I left my hike planning until the last minute. After a busy week moving, traveling, then hosting company less than a week after moving into our new house, and with an inkling of a chest cold, I wasn’t sure a Memorial Day hike was in the cards for me. But I woke up, ate a leisurely breakfast, and as my husband Cody left for work, I quickly got my things together and followed my heart towards Franconia. I thought that choosing one of the most popular hikes on a holiday weekend might be ill advised. Surely now that the culturally-official start of summer was upon us the parking lot would be full and the trail would be a traffic jam of kids and glamp-ers in cotton hoodies. I made a backup plan for the less-popular Skookumchuck Trail if the loop seemed too crowded, but when we pulled in I was surprised to see ample open parking spots. Off to a good start.
We hiked up my “usual” direction – Old Bridal Path up, then Falling Waters down. The trail was crowded with French Canadian teens traveling in packs of three to six. I was a bit annoyed at how some of the teen boys would speed up, I would let them pass, then they’d shout back to their friends who weren’t quite so quick, eventually stop and wait while I passed again. At least I didn’t have to know what they were saying…
I lost the kiddos at Greenleaf Hut as I was hoping to do, and headed up in peace and quit through the warm clouds toward Mount Lafayette. I thought back to the last time I hiked up this way a few months ago, and how a little mist and wind was nothing compared to freezing rain hurdling at my face (more about that here).

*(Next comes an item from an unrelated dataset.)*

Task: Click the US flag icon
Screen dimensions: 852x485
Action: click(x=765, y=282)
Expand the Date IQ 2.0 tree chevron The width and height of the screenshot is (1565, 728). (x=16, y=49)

The summit was surprisingly quiet. I shared the wind-barrier bunker with some folks on their last leg of the Pemi Loop. I was jealous of their three day adventure, but also feel lucky I live close enough to make a casual day of things.
I always love hiking Franconia Ridge, even when there’s no view, as was the case today. Hiking through clouds makes everything look more epic, and makes the colors of the blooming alpine plants a little more intense. This section is relatively easy to hike, and I always try to hold myself back from frolicking onto Lincoln and Little Haystack since the Ridge ought to be savored. It’s the reward of the incessant up, sandwiched between French-speaking pre-teens.
We made it across the ridge to Little Haystack in around 45 minutes, then made a hard right down Falling Waters trail. I had only hiked this trail once before, in the winter. I didn’t realize quite how slippery those boulders can be. I cursed my worn-in trail runners and swore they were being relegated to dirt road training runs from now on.
I accidentally made a 0.1 mile side-trip over to “Shining Rock” – a huge slab of exposed granite. This was a cool surprise. Sometimes my choosing to turn onto what is clearly the lesser trail leads to good things.
I turned around and continued down Falling Waters where I should have been less surprised to find… falling waters! There are some gorgeous waterfalls that the trail crisscrosses over. By now the sun was shining and things took a turn towards full-on summer vibes. I only wished it was hot enough for a walk under the falls. I thought everyone did this hike for the ridge, but I can see now that the combo AMC Hut (Greenleaf), plus ridge line, plus epic waterfalls make this one of the most popular spots around.
We made it down in just over 5 hours and managed to carefully avoid all the State Troopers, Police, and even Boarded Patrol that were out in full force to ruin folks’ remnants of the Holiday weekend.